Becoming a Trader or Investor?

Investing in the capital market, especially stocks, is increasingly popular among millennials and Gen Z in various cities, including the capital city and other urban areas. Online stock trading makes it easier for investors to trade from anywhere. Many millennial investors then become active investors, or what is commonly known as “traders.”

Traders are investors who actively engage in buying and selling stocks. They are different from investors who are typically associated with long-term investments. Traders are often known as speculators because they seek short-term profits from the difference in buying and selling prices within days or even hours. By understanding these two types of market players, novice investors can adjust their needs, whether to become traders for short-term needs or true investors for long-term goals.

Based on investment principles, a trader has the buy and sell principle. Traders buy and sell by analyzing stock price movements to gain profit. Meanwhile, investors with the buy and hold principle will buy stocks and then hold them for the long term. These investors will sell their stock portfolios when they have achieved their financial goals.

Fundamental vs Technical Analysis

In evaluating investment products, an investor can use two analysis methods: fundamental analysis and technical analysis.

  1. Fundamental Analysis
    • Definition: Fundamental analysis is used to analyze factors that affect stock prices, such as the business conditions of the related company as well as national and international economic conditions.
    • Approaches: There are two approaches, namely top-down analysis and bottom-up analysis.
      • Top-Down Analysis: Investors analyze national and international economic conditions first, then the industry conditions of the company, and finally the financial condition of the company itself. For example, if an investor wants to invest in food sector stocks, they must first look at Indonesia's economic conditions, then the business conditions of the Fast Moving Consumer Goods (FMCG) sector, and finally the financial condition of the company whose stock they want to analyze.
      • Bottom-Up Analysis: This approach starts by evaluating the company's condition first, then the FMCG industry conditions, and finally the national and international economic conditions.
    • Indicators: Some indicators used to evaluate a company's stock fundamentals include Return on Investment (ROI), Return on Equity (ROE), Price to Earnings Ratio (PER), Debt to Equity Ratio (DER), business news, and macroeconomic indicators such as inflation, GDP, and interest rates.
    • Data Sources: Data for fundamental analysis can be found in financial statements, company annual reports, and economic news.
  2. Technical Analysis
    • Definition: Technical analysis is a method of analyzing stock price history to predict the future price of the investment instrument.
    • Assumption: This method is based on the assumption that stock price movements will form certain patterns that will reoccur in the future.
    • Tools: Technical analysis generally uses charts to depict the movement between supply and demand for stocks shown in points. Traders or active investors usually use candlestick charts for technical analysis.
    • Indicators: Commonly used technical indicators include moving averages, Fibonacci retracement, Bollinger Bands, and others.
    • Data Sources: Data for technical analysis is usually included in trading applications in the form of real-time price charts and order book data.
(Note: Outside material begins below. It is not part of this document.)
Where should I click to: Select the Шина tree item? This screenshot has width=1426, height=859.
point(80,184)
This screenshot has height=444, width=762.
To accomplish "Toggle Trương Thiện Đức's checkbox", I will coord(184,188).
Trading applications provided by securities companies for their investors typically have special features that display fundamental data of related assets and economic news. However, if the application does not have these features, investors can visit economic news applications such as Yahoo Finance, Bloomberg, or Marketwatch to monitor the latest stock price movements and stay updated with related news.

Conclusion

Choosing between becoming a trader or an investor depends on each individual's financial goals and risk profile. Trading is suitable for those seeking short-term profits and possessing good technical analysis skills. Meanwhile, being an investor is more suitable for those with long-term financial goals who focus on the fundamental analysis of companies. Both approaches have their own advantages and challenges, making it important for each individual to understand and adjust their investment strategy according to their needs and financial goals.